- To do
Counting only lines below that contain the string "computer", give the total as a single number.

- Provided records
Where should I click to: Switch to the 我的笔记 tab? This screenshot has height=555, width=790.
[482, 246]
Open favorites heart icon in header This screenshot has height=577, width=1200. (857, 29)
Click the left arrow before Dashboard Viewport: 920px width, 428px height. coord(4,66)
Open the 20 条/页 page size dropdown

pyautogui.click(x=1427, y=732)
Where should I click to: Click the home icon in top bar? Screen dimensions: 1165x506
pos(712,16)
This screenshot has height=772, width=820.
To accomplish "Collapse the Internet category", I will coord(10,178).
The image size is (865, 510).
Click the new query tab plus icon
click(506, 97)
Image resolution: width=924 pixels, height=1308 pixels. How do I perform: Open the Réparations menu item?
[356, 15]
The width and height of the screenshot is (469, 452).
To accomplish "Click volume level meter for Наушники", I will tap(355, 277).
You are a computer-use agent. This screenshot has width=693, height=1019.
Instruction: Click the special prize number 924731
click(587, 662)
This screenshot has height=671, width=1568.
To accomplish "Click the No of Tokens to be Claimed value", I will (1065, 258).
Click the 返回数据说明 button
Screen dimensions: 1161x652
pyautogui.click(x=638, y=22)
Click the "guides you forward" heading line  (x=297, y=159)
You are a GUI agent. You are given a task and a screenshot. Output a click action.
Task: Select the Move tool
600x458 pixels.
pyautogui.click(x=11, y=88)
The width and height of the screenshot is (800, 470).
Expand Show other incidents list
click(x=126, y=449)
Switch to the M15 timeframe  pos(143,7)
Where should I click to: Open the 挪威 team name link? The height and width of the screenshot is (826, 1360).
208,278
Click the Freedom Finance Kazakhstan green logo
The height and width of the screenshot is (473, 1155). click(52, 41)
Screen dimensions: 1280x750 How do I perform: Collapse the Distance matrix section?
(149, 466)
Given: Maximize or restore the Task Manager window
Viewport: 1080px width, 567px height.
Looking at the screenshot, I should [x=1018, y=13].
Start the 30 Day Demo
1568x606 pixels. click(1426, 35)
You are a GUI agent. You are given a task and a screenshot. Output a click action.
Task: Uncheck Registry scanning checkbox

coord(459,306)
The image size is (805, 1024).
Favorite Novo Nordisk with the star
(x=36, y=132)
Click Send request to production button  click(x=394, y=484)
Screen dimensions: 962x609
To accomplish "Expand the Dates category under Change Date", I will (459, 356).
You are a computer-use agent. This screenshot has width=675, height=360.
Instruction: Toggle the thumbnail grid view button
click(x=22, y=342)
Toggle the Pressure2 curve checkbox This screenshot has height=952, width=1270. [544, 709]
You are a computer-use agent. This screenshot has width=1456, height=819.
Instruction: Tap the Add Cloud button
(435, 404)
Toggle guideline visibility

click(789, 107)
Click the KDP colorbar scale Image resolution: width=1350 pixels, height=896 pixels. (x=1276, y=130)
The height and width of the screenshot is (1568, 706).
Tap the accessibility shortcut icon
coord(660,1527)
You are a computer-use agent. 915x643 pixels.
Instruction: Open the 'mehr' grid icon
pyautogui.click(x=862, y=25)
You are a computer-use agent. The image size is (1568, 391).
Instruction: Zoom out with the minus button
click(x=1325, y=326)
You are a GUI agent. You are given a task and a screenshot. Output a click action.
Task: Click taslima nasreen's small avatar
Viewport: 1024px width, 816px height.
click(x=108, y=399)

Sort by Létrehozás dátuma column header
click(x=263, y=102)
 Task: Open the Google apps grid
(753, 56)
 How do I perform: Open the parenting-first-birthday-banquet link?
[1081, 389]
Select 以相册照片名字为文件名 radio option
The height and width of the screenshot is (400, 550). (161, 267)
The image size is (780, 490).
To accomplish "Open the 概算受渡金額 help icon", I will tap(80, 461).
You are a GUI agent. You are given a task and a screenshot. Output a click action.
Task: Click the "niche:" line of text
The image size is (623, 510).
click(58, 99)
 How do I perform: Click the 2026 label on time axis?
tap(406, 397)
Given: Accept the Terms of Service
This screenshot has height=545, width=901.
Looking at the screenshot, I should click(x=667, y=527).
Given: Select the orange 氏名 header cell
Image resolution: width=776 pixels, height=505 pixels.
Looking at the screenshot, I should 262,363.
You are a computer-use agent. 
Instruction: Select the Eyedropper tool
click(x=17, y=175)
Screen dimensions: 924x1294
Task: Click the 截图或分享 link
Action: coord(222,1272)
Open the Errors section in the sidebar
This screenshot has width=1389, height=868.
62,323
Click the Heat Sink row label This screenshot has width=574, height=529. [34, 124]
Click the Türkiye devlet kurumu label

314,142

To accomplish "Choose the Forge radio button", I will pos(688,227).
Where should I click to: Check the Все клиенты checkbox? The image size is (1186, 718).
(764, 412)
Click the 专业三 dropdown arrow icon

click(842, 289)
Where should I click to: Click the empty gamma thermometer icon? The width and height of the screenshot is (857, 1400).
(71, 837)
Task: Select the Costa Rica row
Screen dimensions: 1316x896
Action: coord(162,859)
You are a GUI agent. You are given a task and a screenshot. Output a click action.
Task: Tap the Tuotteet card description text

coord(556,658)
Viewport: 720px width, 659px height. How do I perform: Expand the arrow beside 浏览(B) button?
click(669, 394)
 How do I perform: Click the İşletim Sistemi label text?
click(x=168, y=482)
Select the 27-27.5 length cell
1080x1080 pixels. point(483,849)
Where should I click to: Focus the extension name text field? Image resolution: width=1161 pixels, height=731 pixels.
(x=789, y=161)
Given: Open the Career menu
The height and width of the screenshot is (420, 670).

- Result below
6